*ASSIGNMENT*
Please repeat, without alteration, the line containing "This screenshot has height=834, width=1214." and every line that follows it to the end of the entries below, and only those lines.

*SOURCE DATA*
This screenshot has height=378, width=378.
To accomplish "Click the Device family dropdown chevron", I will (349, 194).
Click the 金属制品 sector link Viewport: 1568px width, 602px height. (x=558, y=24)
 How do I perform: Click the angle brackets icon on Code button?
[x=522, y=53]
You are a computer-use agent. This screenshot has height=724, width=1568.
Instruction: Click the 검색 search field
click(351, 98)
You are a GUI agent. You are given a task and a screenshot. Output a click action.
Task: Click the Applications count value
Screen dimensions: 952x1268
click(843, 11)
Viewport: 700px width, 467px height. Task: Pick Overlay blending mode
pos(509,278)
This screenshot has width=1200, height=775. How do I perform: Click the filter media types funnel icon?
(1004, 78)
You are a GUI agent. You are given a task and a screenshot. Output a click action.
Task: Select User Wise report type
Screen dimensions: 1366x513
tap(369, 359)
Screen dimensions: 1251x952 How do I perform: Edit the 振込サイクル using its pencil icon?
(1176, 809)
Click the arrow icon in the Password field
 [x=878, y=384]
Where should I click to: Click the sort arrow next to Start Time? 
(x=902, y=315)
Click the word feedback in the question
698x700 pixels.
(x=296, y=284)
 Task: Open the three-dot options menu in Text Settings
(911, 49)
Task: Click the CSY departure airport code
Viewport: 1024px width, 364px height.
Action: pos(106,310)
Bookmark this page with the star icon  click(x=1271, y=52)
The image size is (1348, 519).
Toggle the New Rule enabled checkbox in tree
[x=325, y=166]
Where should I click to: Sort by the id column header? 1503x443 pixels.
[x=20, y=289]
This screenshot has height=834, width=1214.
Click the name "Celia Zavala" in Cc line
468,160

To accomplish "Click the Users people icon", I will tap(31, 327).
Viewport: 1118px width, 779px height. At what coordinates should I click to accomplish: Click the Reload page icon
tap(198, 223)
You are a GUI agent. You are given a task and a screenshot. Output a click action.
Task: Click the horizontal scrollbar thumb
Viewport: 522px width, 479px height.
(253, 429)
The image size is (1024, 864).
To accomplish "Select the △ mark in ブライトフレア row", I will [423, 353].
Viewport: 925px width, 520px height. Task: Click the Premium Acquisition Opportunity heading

*FINISHED TASK*
This screenshot has height=834, width=1214.
Click the name "Celia Zavala" in Cc line
468,160

To accomplish "Click the Users people icon", I will tap(31, 327).
Viewport: 1118px width, 779px height. At what coordinates should I click to accomplish: Click the Reload page icon
tap(198, 223)
You are a GUI agent. You are given a task and a screenshot. Output a click action.
Task: Click the horizontal scrollbar thumb
Viewport: 522px width, 479px height.
(253, 429)
The image size is (1024, 864).
To accomplish "Select the △ mark in ブライトフレア row", I will [423, 353].
Viewport: 925px width, 520px height. Task: Click the Premium Acquisition Opportunity heading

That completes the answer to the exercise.